Mad About You is an American television sitcom series that has aired on NBC from September 23, 1992, to May 24, 1999. Created by Paul Reiser and Danny Jacobson, the show follows lives of the newly married Buchmans, Paul (Reiser) and Jamie (Helen Hunt).

Mad About You has garnered critical praise for its realistic portrayal of marriage and the chemistry between Reiser and Hunt. Since its debut, the series has been nominated for 34 Primetime Emmy Awards (winning twelve), 13 Golden Globe Awards (winning four), 14 American Comedy Awards (winning seven), 10 Screen Actors Guild Awards (winning one) and 17 Q Awards (winning five), among others. 

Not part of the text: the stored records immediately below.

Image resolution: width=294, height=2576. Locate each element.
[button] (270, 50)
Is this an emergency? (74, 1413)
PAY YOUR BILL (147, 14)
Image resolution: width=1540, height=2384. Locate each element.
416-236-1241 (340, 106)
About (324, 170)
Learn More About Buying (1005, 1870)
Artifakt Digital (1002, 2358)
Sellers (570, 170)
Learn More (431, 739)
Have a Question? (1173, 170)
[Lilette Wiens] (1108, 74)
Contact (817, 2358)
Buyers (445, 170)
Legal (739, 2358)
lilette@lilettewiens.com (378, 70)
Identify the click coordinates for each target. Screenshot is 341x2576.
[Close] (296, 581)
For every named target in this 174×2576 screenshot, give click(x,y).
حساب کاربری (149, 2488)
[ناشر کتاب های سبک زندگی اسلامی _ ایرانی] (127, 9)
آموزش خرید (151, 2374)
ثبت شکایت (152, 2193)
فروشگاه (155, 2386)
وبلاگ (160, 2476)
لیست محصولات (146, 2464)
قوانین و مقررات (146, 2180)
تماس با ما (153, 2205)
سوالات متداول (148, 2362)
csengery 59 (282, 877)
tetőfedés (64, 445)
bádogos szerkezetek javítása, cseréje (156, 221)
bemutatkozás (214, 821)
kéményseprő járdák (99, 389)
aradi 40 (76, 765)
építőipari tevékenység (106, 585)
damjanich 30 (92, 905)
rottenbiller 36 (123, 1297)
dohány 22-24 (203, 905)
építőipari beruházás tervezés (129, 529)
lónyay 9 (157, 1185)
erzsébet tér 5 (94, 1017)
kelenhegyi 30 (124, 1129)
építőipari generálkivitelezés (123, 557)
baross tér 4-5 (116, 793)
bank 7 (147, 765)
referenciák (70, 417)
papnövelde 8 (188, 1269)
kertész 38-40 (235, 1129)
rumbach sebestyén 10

Helen Hunt stands as the most decorated cast member, winning four consecutive Emmy Awards, three Golden Globe Awards, three American Comedy Awards, three Q Awards, and a Screen Actors Guild Award for her role as Jamie Buchman, as wells as receiving the most award nominations. Guest performers on the series have also received awards and nominations, most notably Mel Brooks and Carol Burnett.

American Comedy Awards

The American Comedy Award is an annual accolade created by George Schlatter in recognition of excellence in the field of comedy, most notably in film and television. Out of 14 nominations, Mad About You won seven awards. Helen Hunt won the award for Funniest Female Performer in a TV Series (Leading Role) Network, Cable or Syndication three times from 1994 to 1996. Mel Brooks won the award for Funniest Male Guest Appearance in a TV Series in 1997 and 2000. Carol Burnett won the award for Funniest Female Guest Appearance in a TV Series in 1997 and 1998.

Emmy Awards
The Primetime Emmy Award is an annual accolade presented by the Academy of Television Arts & Sciences for outstanding achievement in American prime time television programming. The Primetime Emmy Award recognizes outstanding achievement in aspects such as acting, writing, and direction while the more technical aspects such as cinematography, casting and, as of 2011, guest acting performances in television, are awarded at the Creative Arts Emmy Awards. During its tenure, Mad About You received 34 nominations, winning twelve of them. Helen Hunt received a nomination for Outstanding Lead Actress in a Comedy Series for every season the show was on air, winning four consecutive times from 1996 to 1999. Cyndi Lauper and Carol Burnett won the award for Outstanding Guest Actress in a Comedy Series in 1995 and 1997, respectively. Carl Reiner won the award for Outstanding Guest Actor in a Comedy Series in 1995 while Mel Brooks won the award in 1997, 1998 and 1999.

Primetime Emmy Awards

Creative Arts Emmy Awards

Golden Globe Awards
Presented since 1949, the Golden Globe Award is an annual accolade awarded by the Hollywood Foreign Press Association for outstanding achievements in film and television. Mad About You received 13 nominations during its tenure, winning three awards for Best Actress in a Television Series – Musical or Comedy, awarded to Helen Hunt, and the award for Best Television Series – Musical or Comedy in 1995.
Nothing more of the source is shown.